Form is the quality with which you perform an exercise or routine. The better method you employ while performing a specific exercise, the better the workout for the targeted muscle group. So in other words, you are better off lifting a lighter weight perfectly and with good form than a heavier weight incorrectly, or with poor form.

Tips for good form.

There are three main components that determine your form when lifting weights or performing an exercise (like crunches).

* Control your speed. Slow measured and accurate movements are best. The faster the motion the less chance you are in control. The heavier the weight and the faster the motion the more chance that the weight is controlling you as opposed to you being in control. Don’t let gravity assist you with the downwards part of the motion. Stay in charge. Steady movements are best.
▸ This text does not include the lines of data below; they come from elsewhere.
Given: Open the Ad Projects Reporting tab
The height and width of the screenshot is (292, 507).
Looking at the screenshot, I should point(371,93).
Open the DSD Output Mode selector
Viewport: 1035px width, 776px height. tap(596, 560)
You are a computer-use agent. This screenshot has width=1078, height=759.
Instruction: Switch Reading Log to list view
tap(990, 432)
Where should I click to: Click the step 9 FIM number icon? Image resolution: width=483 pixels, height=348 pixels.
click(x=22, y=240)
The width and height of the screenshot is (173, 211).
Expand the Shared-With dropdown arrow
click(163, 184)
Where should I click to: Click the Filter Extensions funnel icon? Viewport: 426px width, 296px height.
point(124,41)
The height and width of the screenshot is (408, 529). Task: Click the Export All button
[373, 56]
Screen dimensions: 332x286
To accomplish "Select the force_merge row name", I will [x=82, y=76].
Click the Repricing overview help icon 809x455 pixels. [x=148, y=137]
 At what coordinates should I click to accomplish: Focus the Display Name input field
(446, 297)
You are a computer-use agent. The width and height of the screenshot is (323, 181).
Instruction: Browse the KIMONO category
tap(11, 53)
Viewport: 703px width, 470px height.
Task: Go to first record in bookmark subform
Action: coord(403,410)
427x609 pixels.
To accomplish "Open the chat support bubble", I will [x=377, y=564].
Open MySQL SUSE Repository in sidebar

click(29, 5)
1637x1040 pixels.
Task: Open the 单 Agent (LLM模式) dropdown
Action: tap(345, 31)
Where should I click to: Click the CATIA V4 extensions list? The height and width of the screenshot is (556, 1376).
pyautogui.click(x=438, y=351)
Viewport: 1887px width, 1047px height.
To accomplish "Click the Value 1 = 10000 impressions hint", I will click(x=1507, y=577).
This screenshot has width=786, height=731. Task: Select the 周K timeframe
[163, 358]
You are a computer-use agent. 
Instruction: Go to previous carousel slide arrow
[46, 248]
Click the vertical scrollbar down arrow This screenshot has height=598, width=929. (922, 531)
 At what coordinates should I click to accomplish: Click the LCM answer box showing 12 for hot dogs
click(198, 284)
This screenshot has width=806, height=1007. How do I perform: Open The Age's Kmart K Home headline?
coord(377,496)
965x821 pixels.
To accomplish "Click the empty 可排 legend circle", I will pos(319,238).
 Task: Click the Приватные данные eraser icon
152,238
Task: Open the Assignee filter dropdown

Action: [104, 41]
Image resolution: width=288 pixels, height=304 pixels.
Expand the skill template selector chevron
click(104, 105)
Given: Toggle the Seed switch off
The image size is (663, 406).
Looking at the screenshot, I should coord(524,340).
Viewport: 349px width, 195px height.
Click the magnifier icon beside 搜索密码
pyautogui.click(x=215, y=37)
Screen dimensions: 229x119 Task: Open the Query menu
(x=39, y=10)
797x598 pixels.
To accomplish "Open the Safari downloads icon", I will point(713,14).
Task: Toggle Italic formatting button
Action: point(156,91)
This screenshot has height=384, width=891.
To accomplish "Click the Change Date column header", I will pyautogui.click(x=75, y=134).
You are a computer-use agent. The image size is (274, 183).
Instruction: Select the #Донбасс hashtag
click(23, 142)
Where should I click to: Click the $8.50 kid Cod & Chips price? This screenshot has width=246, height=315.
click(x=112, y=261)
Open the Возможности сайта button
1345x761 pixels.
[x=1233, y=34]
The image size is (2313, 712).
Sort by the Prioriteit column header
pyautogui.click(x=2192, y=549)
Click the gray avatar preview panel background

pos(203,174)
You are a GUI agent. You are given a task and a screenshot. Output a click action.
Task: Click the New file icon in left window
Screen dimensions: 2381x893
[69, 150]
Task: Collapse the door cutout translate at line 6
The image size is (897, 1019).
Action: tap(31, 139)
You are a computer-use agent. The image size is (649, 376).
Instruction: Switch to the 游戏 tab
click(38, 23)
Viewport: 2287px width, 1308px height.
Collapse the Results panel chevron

* Stability. The part of your body that you are exercising should be moving. The rest of your body should be still. It can be very easy to use other muscle groups to assist (or cheat) with the exercise, which only detracts from the effectiveness of the workout. Your body should not be rocking backwards or forwards.

* Full range of motion. The whole motion needs to be performed. Halfway is only half a workout. Go all the way through, and then all the way back.

Good form for the gals.

Females are generally not quite so guilty of working out with poor form as the men. Generally, women tend to not complete the full range of motion. It is important to complete the range, otherwise the exercise is pretty much a waste. Keep an eye on that mirror and ensure you are fully extending and flexing. If you are unsure get a trainer to watch you for one session to ensure you are doing it right.

Good form for the guys.

Men’s poor form pretty much stems from the fact they attempt to lift weights that are too heavy for their strength. As a direct result, many men rush their lifts. Another popular example of poor form is enlisting the aid of other muscle groups to help with the lift. You should only be using the specific and targeted muscles. If you can’t, lessen the weight and go back to the basics. Once you can lift the weight perfectly, then start upping the weight.

Rocking your body weight is poor form, as is ”jerking’, “bouncing” or “kicking” where the momentum of body weight is used to finish the lift and then the weight returns using gravity. These sorts of cheating movements are not only totally defeating the purpose, but are also high risk for joint strains.

How to achieve good form.

* Start out with light weights that you can manage until you have perfected the movement.
* Seek the advice of a professional when first starting out. Once you have the moves down you can go it alone.
* Use mirrors to keep your motions in check.
* Don’t train when you are injured or sick. In both instances you will be unable to give your all to the workout.
* Concentrate on the correct motions and isolate the muscle group you are working on. Taking your mind off the job can easily lead to sloppy workouts and injuries. For example, how to get a six pack? When doing crunches, really focus on those core muscles and abdominals, concentrate on your breathing and do not allow your neck muscles to take the pressure off.
* Breathe. Remember to keep breathing while you are doing your routine. Holding your breath will result in your muscles being deprived of oxygen faster.


Proper form is essential to both lessen injuries and to define muscles. Lifting a lighter weight perfectly is far more effective than lifting a heavier weight with poor form.